1880– Offenbach meurt « le plus parisien des musiciens »
Malade de la goutte, Offenbach décède en octobre 1880 à Paris dans son appartement du boulevard des Capucines. On lui organise des funérailles d'État à la Madeleine. Inhumé au cimetière Montmartre, il est enfin « devenu le plus parisien des musiciens ». Mais il ne pourra pas terminer complètement le grand opéra fantastique qu’il a mis plus de vingt ans à écrire, « Les Contes d’Hoffmann », chef d’œuvre romantique « d’une inquiétante étrangeté » créé en février 1881 à l'Opéra-Comique de Paris.
« Génie et originalité »
Après sa mort, la musique d'Offenbach s’est trouvée souvent réduite à ce qu’il y a de plus facile et aguicheur, comme ses célèbres cancans. En fait, dans toute sa vie de compositeur, il n’en écrivit que trois ! On l’a dit inventeur de l’opéra-bouffe, mais on a aussi oublié que c’était aussi un compositeur de mélodies, de musique symphonique, de musique de chambre, et de musique sacrée, notamment de choeurs hébraïques datant de 1841 retrouvés récemment.
Sur les 650 opus recensés, on compte une centaine d’ouvrages lyriques. Il faut dire que l'on ne retrouve cette musique lyrique populaire que depuis quelques décennies. Une musique théâtrale qui met en scène des personnages surprenants dans une période qui conjugue les oppositions : autoritaire puis libérale, impériale et républicaine, progressiste et réactionnaire, prospère économiquement et défaite militairement, bonapartiste et communarde.

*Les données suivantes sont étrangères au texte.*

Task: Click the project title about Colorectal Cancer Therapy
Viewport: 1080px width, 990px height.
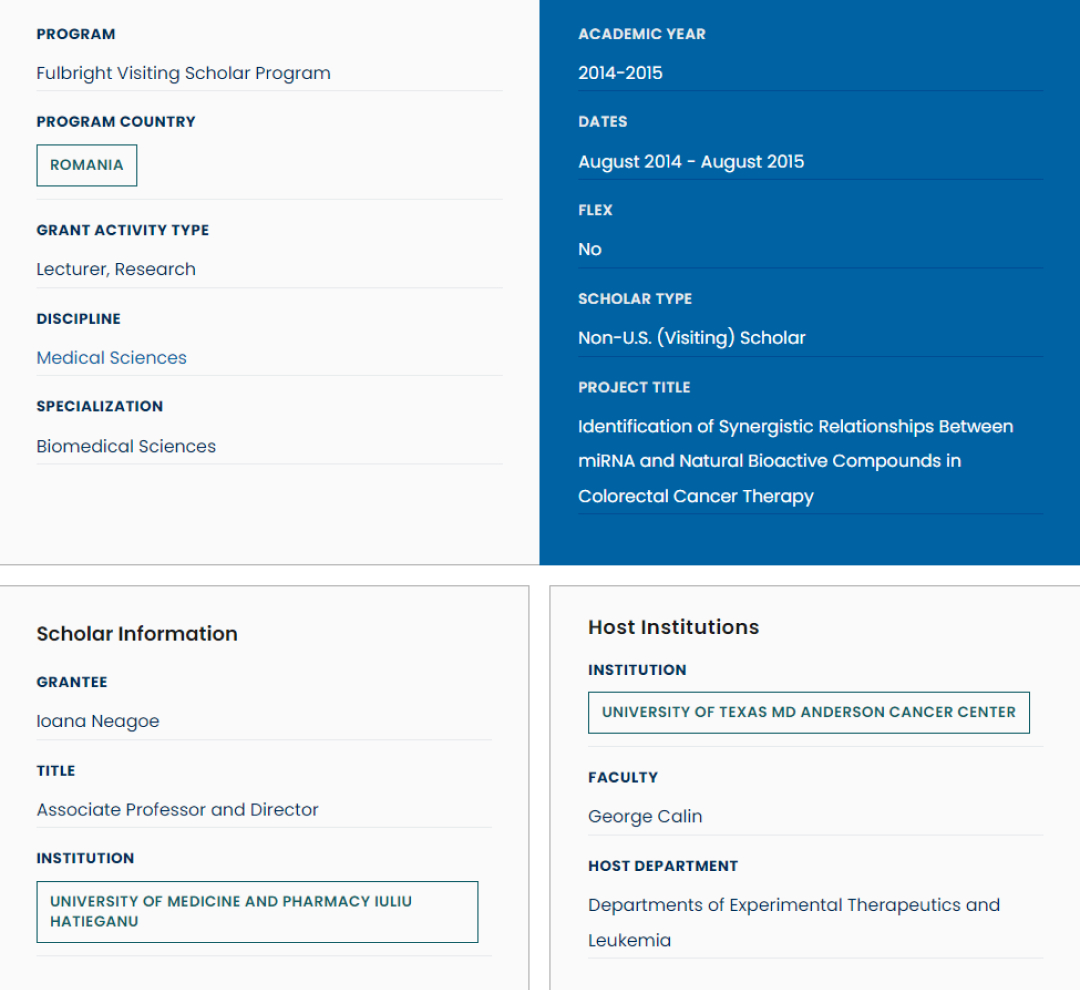Action: [795, 461]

Béjart, Carsen, Nadine Duffaut, Polanski, Savary, parmi d’autres n’y ont pas été pour rien.
Interrogé sur les deux mots qui qualifieraient le mieux Offenbach, cet amateur de jeux, de femmes et de cigares, l'historien Jean-Claude Yon répond :« génie et originalité, parce que c'est quelqu'un qui a écrit une musique qui ne ressemble à rien d'autre ». Si Jacques Offenbach s’est beaucoup servi de ses contemporains, notamment pour les pasticher, il n’a en effet jamais été lui-même copié.
« Muse infatigable et féconde, ces airs joyeux qu’il écrivait s’en allaient à travers le monde, et le monde les répétait », dit de lui son comparse Henri Meilhac, à l’inauguration de son buste, le 19 novembre 1880.